MULTIFRACTAL ANALYSIS OF PROTEIN AGGREGATES TO DERIVE PROTEIN-SPECIFIC SIGNATURE

Deriving a property of a protein that is unique to it has well known significance since the study on ab initio model based derivation of protein structure where uniqueness of protein sequence is taken as the source of specificity of protein structure. In this direction, Heat denatured protein aggregates (HDPA) of proteins were studied with an objective to derive some multi-fractal markers specific to constituent protein that may be further utilized to extract information of the seed protein. Since Ordinary microscopic images of aggregates were analyzed to extract Intensity Level-based Multifractal Dimension (ILMFD) features. ILMFD features include four different features, perimeter fractal dimension (ILMFDP), perimeter-area relationship (ILMFDPAR), Area fractal dimension (ILMFDA) and Perimeter-area fractal dimension (ILMFDPA) that were calculated using fractal computations considering perimeter, and area of aggregate images.
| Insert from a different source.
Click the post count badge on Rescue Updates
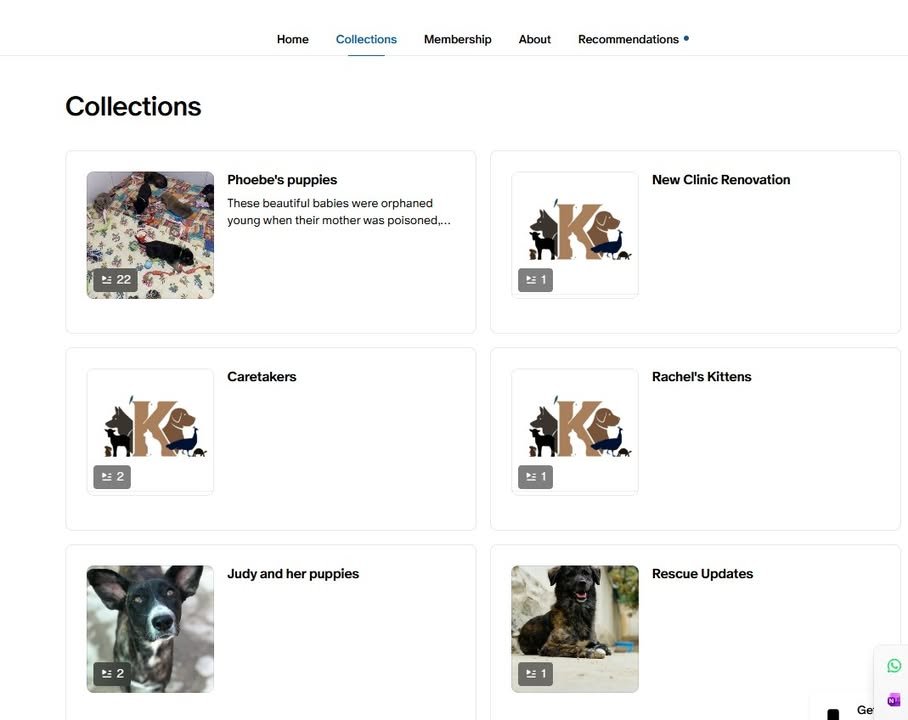 pyautogui.click(x=536, y=674)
Feed forward backpropagation network was used to classify the proteins using different ILMFD parameters. It was found that ILMFD features could discriminate the proteins used in our study, that points to their potential to serve as unique property or marker of a protein. Further to validate the results, the outputs from ANN were clustered, and the outputs clustered in the largest cluster were found to significantly improve the result in class decision given by ANN.